The NPDB policies therefore create a legal contradiction: physicians legally recognized as innocent defendants are permanently and irrevocably labeled as bad actor doctors.

It Gets Better, Too

Most doctors have heard of the NPDB, though many are ignorant as to its purpose or their relationship to it. Of course, this lack of knowledge is no exception to the well-known legal maxim: ignorantia juris non excusat, ignorance is no excuse in the law.

As luck should have it—and I deliberately use the word luck because Congress’s intent surely had nothing to do with it—there are loopholes in the NPDB reporting requirements that are wide and well known, and it appears Congress intends to leave them open.

One such loophole, now known as the Corporate Shield, allows payments made on behalf of a hospital, group practice, or clinical practice group10 to go unreported as long as the medical professional themselves were dismissed from the lawsuit without separate payment (or were never added to begin with) and are participating in an NPDB-conforming peer review process.

There are other exceptions, as well. Because only a “written claim or complaint”11 triggers the reporting requirement, settlements made in response to carefully drafted non-claims/non-complaints allow for the possibility of settlement without reporting.

As it was Congress and lawyers that created this labyrinthine mess, unfortunately, it often takes a lawyer’s careful look at the law to figure out how to navigate it to keep the medical professional unscathed (which is not always possible). But these paths are not uncharted. They are well traveled for those who know the path.

Despite the legal briars and thorns that sometimes seem to have a chokehold on the most optimistic of young lawyers’ and medical professionals’ dreams, there is still room to better the world, to practice healing, and to sleep well at night knowing that not only have you done no harm, but you have done a great deal of good.

 

1. Robbennolt JK. Apologies and medical error. Clin Orthop Relat Res. 2009 Feb;467(2):376-82. doi: 10.1007/s11999-008-0580-1. Epub 2008 Oct 30. PMID: 18972177; PMCID: PMC2628492.

2. Hermer LD, Brody H. Defensive medicine, cost containment, and reform. J Gen Intern Med. 2010;25(5):470-473. doi:10.1007/s11606-010-1259-3.

3. Berlin L. Medical errors, malpractice, and defensive medicine: an ill-fated triad. Diagnosis (Berl). 2017 Sep 26;4(3):133-139. doi: 10.1515/dx-2017-0007. PMID: 29536927.

4. “Background,” National Practitioner’s Data Bank, available at https://www.npdb.hrsa.gov/guidebook/ABackground.jsp, last accessed March 4, 2022.

5. It is not a public list. So at least one saving grace is the fact that the public cannot access it directly.

6. Deese, CS. “The National Practitioner’s Data Bank: Six Need-to-Knows,” J&CBLOG: Worthwhile Legal News and Commentary, 3 Nov. 2017, available at https://www.jackscamp.com/national-practitioner-data-bank-six-need-knows, last accessed March 4, 2022.
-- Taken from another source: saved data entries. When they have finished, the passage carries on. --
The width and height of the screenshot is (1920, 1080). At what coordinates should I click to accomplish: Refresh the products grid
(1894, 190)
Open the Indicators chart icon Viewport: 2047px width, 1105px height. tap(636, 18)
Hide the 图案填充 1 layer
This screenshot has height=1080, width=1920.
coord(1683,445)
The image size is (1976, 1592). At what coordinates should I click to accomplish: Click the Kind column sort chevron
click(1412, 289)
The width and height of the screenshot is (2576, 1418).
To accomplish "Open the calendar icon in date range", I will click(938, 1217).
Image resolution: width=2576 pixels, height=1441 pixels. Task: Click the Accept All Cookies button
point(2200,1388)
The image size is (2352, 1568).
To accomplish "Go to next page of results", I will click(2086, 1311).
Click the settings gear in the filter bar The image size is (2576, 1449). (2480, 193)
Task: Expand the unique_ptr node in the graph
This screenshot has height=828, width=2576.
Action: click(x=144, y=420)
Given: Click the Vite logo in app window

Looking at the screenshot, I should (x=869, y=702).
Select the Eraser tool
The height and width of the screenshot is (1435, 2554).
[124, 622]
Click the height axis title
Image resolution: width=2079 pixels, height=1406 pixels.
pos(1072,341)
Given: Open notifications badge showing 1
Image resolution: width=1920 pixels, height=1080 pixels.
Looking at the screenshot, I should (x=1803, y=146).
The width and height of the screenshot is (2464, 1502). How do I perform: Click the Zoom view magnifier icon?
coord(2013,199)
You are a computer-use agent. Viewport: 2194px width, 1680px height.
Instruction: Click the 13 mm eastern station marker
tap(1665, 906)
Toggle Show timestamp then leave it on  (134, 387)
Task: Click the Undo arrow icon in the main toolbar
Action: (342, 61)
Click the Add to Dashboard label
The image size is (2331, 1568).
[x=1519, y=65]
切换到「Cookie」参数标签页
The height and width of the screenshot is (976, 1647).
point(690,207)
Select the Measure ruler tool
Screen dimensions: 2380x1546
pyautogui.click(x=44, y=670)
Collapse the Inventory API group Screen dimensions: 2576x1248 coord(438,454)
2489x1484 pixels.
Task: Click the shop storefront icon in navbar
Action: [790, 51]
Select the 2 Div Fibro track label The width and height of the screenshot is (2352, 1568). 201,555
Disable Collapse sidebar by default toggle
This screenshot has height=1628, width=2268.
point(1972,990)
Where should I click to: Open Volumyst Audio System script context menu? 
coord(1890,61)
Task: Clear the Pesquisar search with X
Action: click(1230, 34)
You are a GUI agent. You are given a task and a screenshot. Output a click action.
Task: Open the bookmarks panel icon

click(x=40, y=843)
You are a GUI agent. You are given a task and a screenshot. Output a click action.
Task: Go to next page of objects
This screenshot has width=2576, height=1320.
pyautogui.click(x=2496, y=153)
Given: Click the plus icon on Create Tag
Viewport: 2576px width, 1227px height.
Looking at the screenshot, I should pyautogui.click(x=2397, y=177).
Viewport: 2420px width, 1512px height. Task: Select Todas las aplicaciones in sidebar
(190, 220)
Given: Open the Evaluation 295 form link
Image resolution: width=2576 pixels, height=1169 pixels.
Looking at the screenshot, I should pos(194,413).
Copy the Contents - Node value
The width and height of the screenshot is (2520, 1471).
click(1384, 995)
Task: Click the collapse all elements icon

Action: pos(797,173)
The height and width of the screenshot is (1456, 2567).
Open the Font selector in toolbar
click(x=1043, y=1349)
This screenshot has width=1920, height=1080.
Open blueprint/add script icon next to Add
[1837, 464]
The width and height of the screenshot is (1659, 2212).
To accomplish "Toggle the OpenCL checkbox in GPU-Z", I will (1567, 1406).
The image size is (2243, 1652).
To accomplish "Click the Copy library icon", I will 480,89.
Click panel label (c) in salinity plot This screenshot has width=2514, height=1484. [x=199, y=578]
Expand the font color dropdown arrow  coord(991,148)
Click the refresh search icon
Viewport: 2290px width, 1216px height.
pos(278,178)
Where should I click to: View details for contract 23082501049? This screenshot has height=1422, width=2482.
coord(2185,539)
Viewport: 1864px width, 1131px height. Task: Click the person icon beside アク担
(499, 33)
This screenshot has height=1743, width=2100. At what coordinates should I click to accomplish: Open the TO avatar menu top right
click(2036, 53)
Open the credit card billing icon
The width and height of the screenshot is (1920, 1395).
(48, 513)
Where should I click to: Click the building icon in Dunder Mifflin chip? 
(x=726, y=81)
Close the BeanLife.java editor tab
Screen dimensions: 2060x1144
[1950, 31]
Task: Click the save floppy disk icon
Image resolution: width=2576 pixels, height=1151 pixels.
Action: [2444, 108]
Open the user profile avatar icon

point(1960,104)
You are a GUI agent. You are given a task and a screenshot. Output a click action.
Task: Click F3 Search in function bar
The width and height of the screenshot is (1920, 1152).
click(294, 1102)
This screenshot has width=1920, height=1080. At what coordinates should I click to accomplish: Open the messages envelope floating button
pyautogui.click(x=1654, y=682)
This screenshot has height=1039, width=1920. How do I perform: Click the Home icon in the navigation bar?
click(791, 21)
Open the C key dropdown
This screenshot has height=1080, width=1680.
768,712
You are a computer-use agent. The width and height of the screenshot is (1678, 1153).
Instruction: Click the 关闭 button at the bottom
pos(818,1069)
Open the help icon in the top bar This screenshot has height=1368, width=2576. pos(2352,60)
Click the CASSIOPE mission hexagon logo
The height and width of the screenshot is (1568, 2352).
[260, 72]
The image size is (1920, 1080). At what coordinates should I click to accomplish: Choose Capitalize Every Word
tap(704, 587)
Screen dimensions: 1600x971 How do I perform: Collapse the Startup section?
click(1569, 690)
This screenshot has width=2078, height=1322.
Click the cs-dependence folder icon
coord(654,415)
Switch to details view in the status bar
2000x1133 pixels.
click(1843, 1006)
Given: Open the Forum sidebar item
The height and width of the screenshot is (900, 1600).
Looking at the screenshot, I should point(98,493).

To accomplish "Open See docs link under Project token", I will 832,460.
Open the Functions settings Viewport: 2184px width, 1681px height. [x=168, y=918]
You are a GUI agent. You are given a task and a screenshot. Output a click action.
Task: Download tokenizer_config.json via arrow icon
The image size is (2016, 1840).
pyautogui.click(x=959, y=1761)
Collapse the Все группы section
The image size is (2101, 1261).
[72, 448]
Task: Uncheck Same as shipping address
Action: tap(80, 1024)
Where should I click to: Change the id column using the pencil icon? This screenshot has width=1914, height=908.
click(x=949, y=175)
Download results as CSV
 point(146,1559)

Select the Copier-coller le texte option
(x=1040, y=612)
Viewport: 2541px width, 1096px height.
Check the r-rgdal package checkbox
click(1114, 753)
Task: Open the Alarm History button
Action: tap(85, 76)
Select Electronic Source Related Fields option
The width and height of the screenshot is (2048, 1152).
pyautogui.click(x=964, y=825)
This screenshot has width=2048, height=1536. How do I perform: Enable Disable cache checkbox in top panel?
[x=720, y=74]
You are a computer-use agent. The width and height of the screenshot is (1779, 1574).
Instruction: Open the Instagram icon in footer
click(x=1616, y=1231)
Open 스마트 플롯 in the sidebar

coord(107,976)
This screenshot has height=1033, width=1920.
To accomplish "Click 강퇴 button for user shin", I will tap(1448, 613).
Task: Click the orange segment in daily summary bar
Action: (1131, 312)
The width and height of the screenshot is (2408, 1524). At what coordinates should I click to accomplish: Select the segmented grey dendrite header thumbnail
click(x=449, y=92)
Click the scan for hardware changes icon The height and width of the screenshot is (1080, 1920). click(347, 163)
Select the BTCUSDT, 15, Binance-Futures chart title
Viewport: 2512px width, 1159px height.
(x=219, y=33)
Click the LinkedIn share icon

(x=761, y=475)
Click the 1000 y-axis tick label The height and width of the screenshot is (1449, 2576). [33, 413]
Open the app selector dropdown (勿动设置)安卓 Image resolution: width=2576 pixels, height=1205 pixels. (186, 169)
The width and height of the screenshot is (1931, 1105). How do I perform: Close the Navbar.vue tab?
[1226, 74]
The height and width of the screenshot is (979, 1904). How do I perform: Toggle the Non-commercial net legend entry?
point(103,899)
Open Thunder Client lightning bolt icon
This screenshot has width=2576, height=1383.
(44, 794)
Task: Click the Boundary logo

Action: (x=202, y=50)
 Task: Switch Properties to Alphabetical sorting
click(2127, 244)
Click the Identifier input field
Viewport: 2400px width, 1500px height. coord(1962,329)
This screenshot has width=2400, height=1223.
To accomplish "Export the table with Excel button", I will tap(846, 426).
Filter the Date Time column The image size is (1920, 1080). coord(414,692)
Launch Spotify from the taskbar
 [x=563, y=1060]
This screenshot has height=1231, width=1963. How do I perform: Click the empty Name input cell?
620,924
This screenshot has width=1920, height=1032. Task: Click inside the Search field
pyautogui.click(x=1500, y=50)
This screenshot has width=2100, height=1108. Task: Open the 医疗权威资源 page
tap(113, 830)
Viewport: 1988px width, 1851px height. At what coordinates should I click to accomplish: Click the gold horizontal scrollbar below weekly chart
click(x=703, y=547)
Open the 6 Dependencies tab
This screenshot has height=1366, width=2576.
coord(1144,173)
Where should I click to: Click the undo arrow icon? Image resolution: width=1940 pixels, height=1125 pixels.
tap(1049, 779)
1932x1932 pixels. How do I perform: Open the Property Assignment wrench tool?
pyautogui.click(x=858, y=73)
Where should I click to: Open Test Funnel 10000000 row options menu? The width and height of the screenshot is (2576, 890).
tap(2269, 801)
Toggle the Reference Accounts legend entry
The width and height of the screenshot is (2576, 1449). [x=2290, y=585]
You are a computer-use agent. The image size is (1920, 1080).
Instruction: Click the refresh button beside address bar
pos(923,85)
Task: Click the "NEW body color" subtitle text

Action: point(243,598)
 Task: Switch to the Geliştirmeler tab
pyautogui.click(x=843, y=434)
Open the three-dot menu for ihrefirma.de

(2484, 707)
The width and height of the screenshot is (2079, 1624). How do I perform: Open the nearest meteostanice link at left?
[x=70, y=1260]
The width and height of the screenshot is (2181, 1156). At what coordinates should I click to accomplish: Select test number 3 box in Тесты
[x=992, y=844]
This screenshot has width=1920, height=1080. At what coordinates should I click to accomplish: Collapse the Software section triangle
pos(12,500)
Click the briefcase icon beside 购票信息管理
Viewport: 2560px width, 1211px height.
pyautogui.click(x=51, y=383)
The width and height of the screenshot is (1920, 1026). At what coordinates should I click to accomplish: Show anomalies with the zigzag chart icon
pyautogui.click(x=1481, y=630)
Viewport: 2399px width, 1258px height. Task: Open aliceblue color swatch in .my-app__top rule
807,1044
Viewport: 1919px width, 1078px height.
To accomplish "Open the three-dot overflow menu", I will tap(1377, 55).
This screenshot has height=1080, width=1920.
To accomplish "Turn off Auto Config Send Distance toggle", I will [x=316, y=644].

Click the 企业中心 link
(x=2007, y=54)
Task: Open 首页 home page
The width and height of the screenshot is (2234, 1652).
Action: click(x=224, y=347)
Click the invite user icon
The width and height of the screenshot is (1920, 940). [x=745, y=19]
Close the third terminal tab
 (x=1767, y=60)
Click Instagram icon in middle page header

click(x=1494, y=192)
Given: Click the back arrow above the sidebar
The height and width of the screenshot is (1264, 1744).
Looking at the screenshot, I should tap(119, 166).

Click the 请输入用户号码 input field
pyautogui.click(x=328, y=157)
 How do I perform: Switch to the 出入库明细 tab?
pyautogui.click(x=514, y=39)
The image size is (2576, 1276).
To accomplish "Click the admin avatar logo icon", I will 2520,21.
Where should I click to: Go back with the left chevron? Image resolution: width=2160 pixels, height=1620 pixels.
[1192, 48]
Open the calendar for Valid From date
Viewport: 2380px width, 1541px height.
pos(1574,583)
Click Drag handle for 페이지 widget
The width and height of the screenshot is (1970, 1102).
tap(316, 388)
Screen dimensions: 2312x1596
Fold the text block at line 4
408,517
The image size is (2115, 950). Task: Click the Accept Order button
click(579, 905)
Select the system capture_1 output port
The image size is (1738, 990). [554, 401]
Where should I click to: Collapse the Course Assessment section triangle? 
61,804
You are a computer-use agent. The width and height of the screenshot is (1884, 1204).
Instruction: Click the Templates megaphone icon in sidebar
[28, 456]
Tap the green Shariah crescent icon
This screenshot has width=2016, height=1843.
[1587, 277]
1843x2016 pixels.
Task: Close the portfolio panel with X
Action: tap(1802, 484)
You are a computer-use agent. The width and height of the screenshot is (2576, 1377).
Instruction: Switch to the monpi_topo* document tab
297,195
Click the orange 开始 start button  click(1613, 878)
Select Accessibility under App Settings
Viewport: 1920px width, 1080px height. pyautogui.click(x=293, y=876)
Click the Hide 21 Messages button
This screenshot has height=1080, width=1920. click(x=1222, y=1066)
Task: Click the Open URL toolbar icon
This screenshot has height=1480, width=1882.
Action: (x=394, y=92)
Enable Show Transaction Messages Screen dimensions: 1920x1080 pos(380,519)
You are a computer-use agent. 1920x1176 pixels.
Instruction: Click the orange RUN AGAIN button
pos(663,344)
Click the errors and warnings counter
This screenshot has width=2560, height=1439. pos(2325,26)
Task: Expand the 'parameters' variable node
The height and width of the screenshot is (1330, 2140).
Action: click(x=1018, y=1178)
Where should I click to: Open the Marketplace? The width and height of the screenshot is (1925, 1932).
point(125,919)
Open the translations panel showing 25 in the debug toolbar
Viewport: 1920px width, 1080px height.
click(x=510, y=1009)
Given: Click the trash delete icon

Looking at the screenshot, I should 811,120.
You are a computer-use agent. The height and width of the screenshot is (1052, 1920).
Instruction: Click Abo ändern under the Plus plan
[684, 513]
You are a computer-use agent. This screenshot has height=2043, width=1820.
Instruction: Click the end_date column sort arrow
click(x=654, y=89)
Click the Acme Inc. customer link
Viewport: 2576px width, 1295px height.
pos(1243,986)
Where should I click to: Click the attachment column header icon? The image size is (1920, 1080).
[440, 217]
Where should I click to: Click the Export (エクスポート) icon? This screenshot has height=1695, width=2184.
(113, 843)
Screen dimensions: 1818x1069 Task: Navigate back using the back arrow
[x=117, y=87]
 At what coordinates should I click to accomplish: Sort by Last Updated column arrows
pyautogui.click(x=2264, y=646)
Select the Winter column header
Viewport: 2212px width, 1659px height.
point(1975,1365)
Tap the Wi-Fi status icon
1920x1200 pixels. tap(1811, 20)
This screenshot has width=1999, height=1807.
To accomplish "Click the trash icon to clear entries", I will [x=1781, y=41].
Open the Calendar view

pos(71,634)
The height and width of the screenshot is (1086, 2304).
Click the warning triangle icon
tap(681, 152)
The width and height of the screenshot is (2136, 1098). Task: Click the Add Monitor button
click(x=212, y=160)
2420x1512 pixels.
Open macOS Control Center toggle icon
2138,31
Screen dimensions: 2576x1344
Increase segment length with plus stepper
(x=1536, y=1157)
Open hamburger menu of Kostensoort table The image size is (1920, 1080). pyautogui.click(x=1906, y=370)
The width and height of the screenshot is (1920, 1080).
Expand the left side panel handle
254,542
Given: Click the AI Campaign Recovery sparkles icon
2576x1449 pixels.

7. “What You Must Report to the NPDB,” National Practitioner Data Bank, available at https://www.npdb.hrsa.gov/hcorg/whatYouMustReportToTheDataBank.jsp, last accessed March 4, 2022.

8. See, e.g., “Is It Reportable? Archive,” National Practitioner Data Bank, available at https://www.npdb.hrsa.gov/helpCenter/reportable.jsp, last accessed March 4, 2022.

9. “Q&A: Reporting Medical Malpractice Payments,” National Practitioner Data Bank, available at https://www.npdb.hrsa.gov/guidebook/EMMPRQA15.jsp, last accessed March 4, 2022.

10. “Reporting Medical Malpractice Payments,” National Practitioner Data Bank, available at https://www.npdb.hrsa.gov/guidebook/EMMPR.jsp#PaymentsIndividuals, last accessed March 4, 2022.

11. Id.

 

Zachariah B. Parry, Esq. is an attorney with The Fortune Law Firm.